O homem direito na calçada esquerda
De Alda Inacio
Crônica publicada em antologia
Classificada no concurso literário "Prêmio BEG de literatura 1994"

Ofereço a todos os colegas do curso de Filosofia
da Universidade Federal de Goiás

O pneu furado pára o carro, enquanto um olhar preguiçoso se alonga e esbarra na rua de uma segunda feira cansada.

O sol mostra os primeiros raios rubros colorindo a cidade que lentamente vai abrindo seus olhos de vitrais e sincronizando seus movimentos naturais.

A rua acordada, aos poucos vai vomitando carros e o olhar preguiçoso fixa-se no vulto que aponta ao longe. É um ponto escuro que se movimenta devagar como o acordar da cidade. Aos poucos a calçada fica larga e engole os passos lentos do vulto-homem.

Como toda rua tem um sentido, toda calçada tem duas mãos.
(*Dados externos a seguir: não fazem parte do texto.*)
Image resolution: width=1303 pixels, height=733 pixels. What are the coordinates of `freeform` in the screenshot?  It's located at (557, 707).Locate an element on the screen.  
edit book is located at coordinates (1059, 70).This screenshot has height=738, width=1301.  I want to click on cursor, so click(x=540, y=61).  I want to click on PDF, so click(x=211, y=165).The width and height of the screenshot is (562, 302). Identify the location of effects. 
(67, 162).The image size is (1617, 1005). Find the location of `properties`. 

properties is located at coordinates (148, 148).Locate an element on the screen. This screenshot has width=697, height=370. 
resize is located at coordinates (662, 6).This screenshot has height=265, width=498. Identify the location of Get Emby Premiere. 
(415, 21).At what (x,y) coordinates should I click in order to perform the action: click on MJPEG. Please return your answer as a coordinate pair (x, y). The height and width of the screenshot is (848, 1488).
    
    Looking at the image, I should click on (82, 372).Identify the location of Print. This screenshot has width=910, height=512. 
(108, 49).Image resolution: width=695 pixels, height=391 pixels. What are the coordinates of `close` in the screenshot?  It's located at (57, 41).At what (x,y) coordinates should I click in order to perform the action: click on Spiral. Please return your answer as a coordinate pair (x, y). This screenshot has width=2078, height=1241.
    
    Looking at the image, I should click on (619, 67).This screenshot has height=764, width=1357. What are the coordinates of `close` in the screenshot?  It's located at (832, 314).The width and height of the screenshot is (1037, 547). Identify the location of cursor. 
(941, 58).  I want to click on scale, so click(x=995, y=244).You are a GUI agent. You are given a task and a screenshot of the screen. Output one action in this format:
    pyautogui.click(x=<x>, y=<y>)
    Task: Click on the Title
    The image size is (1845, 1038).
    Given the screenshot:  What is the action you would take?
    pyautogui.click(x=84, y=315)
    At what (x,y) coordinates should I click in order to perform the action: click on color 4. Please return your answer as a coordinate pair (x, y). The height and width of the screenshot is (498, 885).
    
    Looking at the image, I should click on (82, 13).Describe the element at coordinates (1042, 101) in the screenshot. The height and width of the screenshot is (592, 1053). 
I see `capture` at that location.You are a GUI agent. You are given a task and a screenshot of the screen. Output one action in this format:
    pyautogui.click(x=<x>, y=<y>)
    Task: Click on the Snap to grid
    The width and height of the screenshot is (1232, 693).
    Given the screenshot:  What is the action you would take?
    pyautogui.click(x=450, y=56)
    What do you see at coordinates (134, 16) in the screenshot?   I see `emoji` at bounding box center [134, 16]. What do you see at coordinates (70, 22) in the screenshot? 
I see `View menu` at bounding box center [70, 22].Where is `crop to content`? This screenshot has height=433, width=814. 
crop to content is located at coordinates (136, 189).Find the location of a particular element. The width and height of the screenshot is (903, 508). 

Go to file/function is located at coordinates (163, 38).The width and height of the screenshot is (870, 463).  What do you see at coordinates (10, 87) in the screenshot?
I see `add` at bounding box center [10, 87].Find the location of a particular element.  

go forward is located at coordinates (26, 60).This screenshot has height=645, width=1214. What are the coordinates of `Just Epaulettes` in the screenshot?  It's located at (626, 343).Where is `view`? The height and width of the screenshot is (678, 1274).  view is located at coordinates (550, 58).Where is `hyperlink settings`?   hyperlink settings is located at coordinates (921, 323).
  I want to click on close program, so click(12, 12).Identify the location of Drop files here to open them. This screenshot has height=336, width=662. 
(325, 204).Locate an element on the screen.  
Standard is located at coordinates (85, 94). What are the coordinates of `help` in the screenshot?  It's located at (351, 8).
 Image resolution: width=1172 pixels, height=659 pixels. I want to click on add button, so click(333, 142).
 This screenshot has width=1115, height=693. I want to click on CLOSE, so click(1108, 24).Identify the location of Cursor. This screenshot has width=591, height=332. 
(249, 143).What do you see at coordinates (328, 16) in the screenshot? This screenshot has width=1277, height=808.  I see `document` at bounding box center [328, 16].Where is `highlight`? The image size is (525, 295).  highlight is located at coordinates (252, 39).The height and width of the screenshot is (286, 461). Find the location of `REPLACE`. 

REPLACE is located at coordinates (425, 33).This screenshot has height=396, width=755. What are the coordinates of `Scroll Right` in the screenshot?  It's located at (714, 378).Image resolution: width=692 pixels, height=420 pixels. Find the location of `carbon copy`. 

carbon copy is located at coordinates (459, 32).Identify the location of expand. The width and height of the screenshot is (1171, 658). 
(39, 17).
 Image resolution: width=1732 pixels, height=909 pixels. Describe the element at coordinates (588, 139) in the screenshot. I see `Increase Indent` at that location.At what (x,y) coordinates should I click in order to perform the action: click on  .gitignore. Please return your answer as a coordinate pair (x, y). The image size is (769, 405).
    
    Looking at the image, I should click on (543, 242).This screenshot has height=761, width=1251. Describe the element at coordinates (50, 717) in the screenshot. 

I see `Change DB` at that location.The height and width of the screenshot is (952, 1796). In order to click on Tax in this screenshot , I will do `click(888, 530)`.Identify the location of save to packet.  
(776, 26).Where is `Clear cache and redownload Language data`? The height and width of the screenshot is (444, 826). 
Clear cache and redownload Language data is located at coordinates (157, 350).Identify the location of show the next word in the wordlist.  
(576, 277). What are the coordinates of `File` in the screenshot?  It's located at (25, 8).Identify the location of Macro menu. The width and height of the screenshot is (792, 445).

O homem direito anda sobre a calçada esquerda.

De dentro do carro o olho vê que os anos tornaram grisalhos os cabelos que adornam o rosto do homem de camisa suada e triste semblante.

É fato ser o homem direito, observando que direito é o homem carregando a mochila ao ombro. A mochila suja vai sobre o ombro suado e dentro dela a marmita, pela qual ele se move rotinieramente sobre a calçada esquerda.

O conteúdo da marmita não dá ao homem, direito de sair da calçada esquerda e observar o mundo de dentro do carro com pneu furado. Mas, se o homem pudesse escolher, colocaria um penu novo no carro parado e rapidamente chegaria ao prato de filé com fritas.

Os passos do homem levam-no à reta mais próxima do olhar preguiçoso que de dentro do carro observa.

Tais passos dizem que devagar se revezam para protestar contra a falta de um mínimo decente que lhes dariam vigor.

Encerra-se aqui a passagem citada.